What is needed – Your copy should hold only the lines from the one containing "Toggle dark mode with the moon icon" through the final line of the entries, exactly as written, with no pictures.
__________
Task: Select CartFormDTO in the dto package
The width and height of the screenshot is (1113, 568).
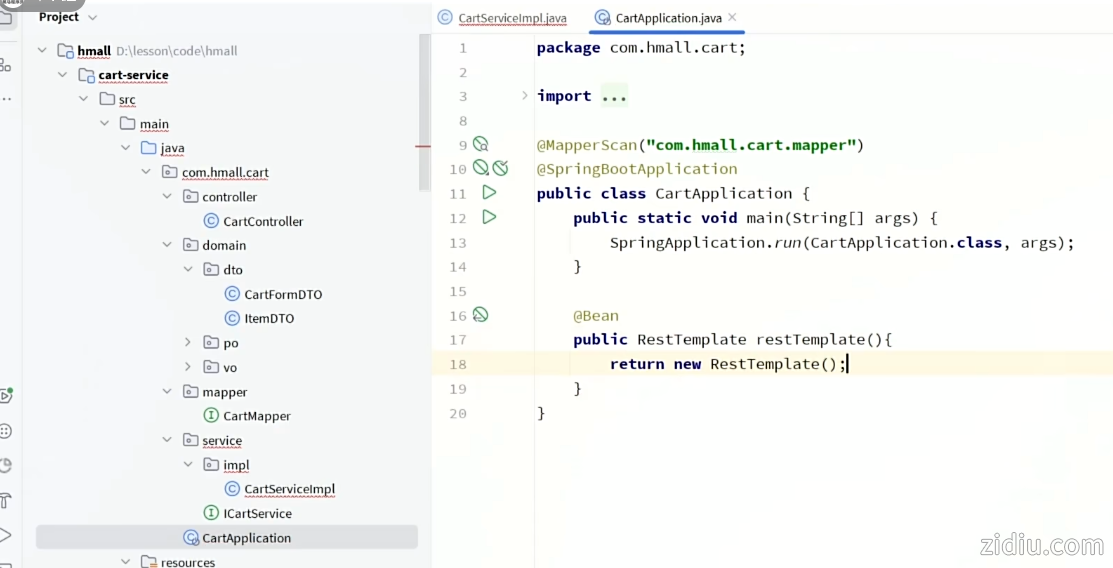Action: [283, 294]
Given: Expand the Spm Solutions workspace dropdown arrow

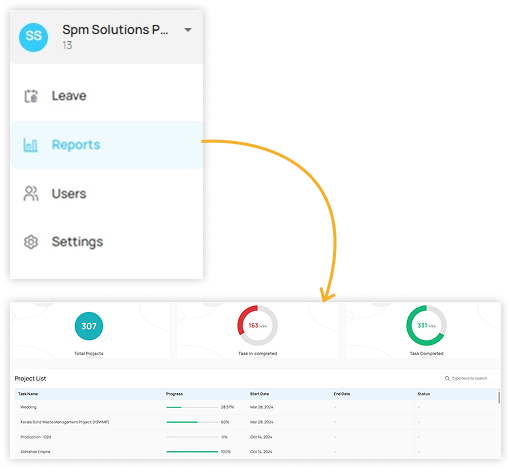Looking at the screenshot, I should (x=188, y=30).
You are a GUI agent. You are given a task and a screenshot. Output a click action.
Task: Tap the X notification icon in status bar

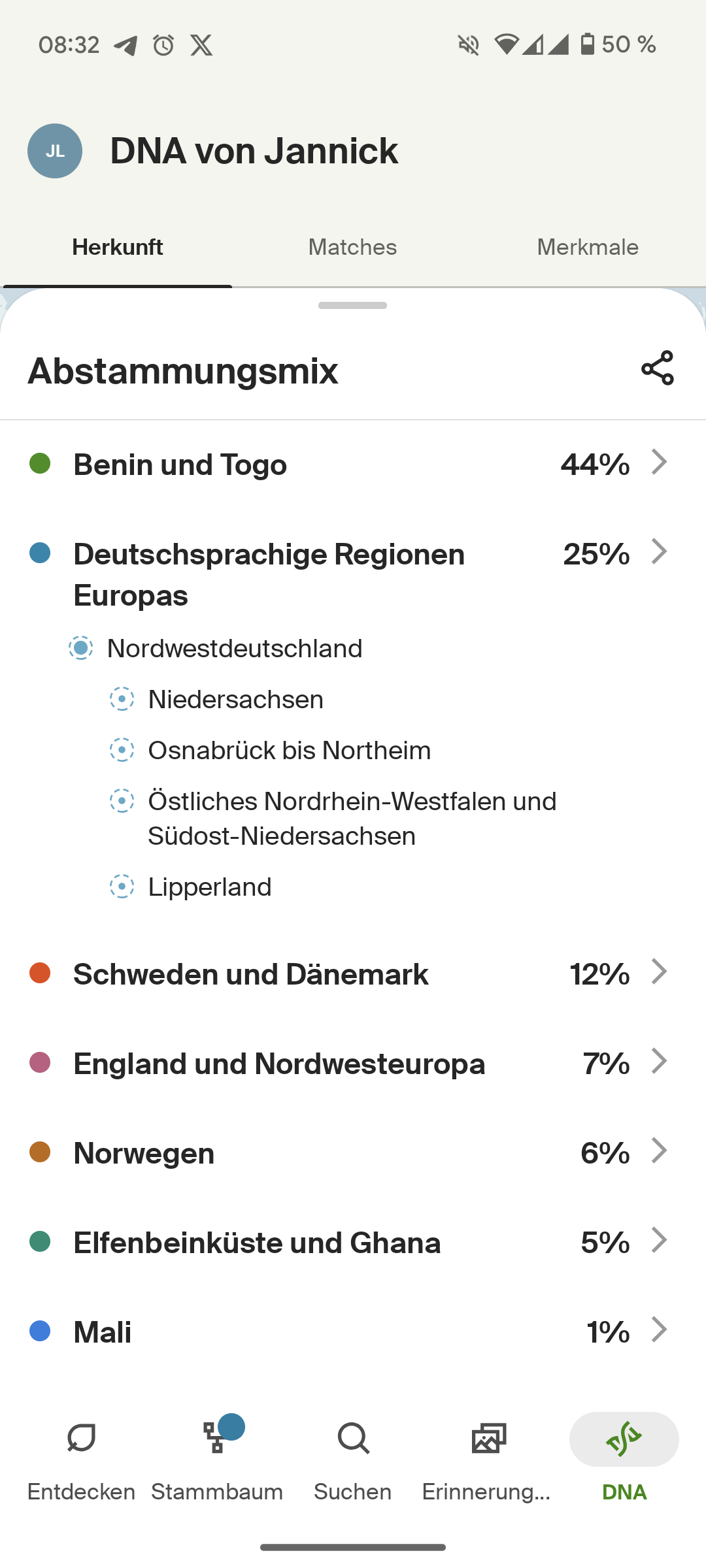click(x=201, y=45)
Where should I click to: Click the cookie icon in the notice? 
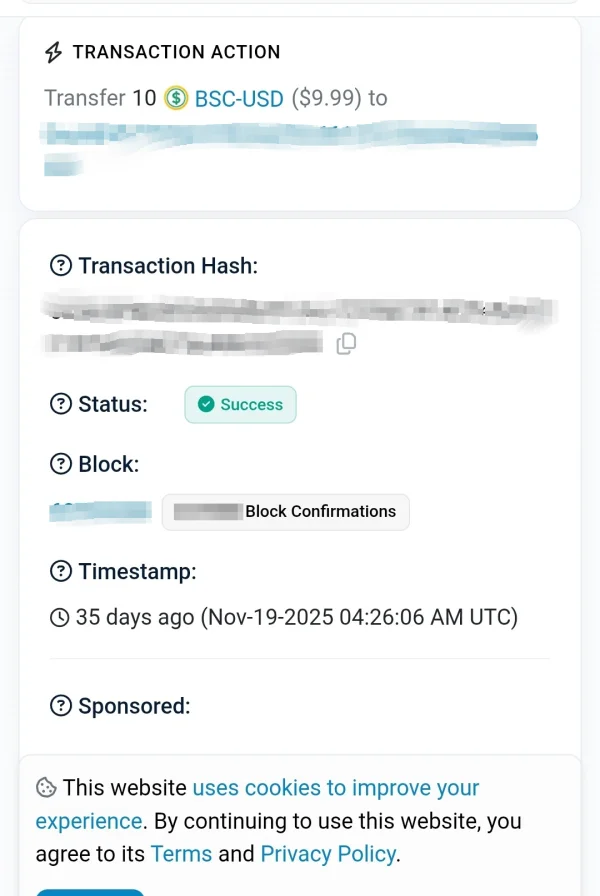coord(46,788)
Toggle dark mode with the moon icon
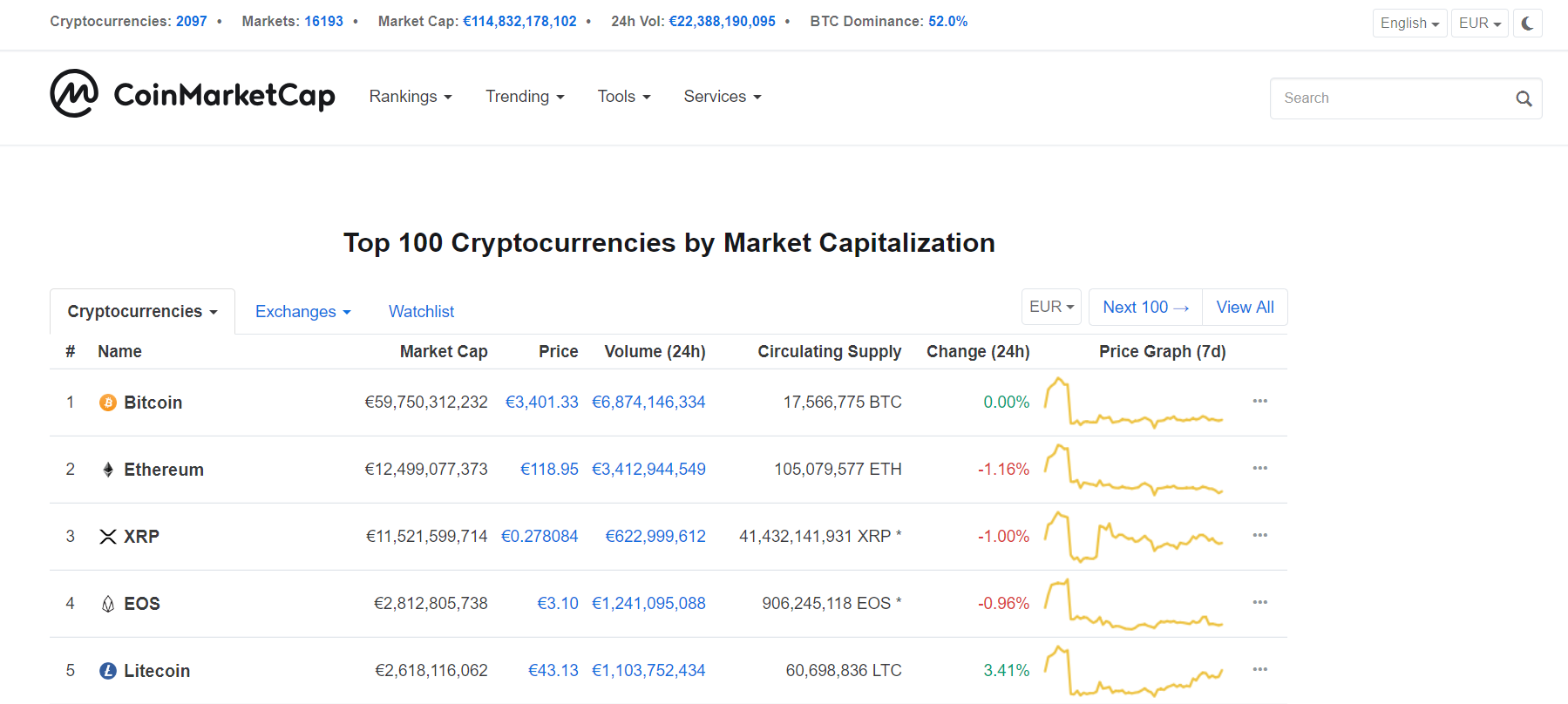This screenshot has height=704, width=1568. (x=1527, y=24)
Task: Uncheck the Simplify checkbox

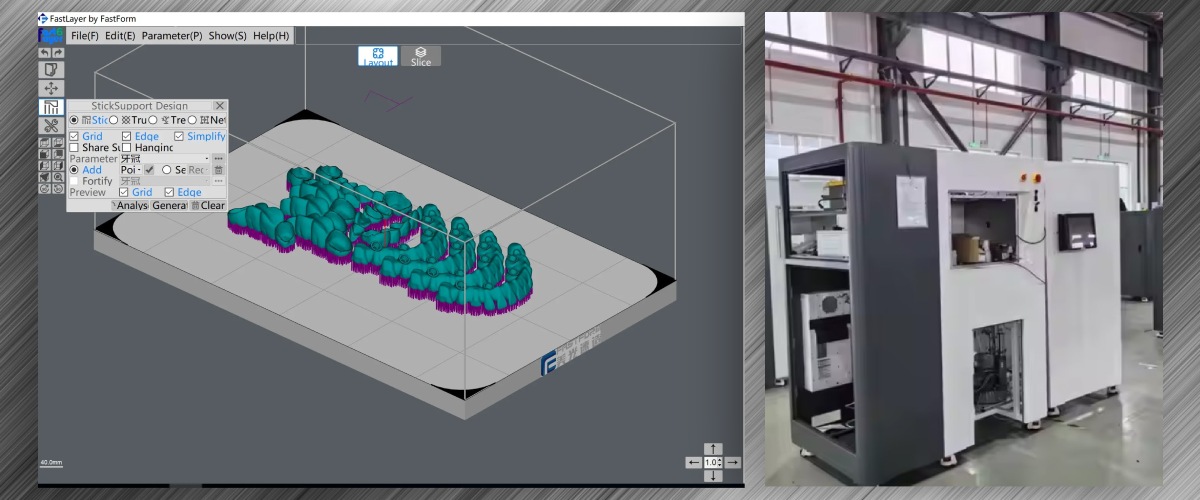Action: (x=180, y=136)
__________
Answer to the exercise –
Toggle dark mode with the moon icon
This screenshot has height=704, width=1568. (x=1527, y=24)
Task: Uncheck the Simplify checkbox

Action: (x=180, y=136)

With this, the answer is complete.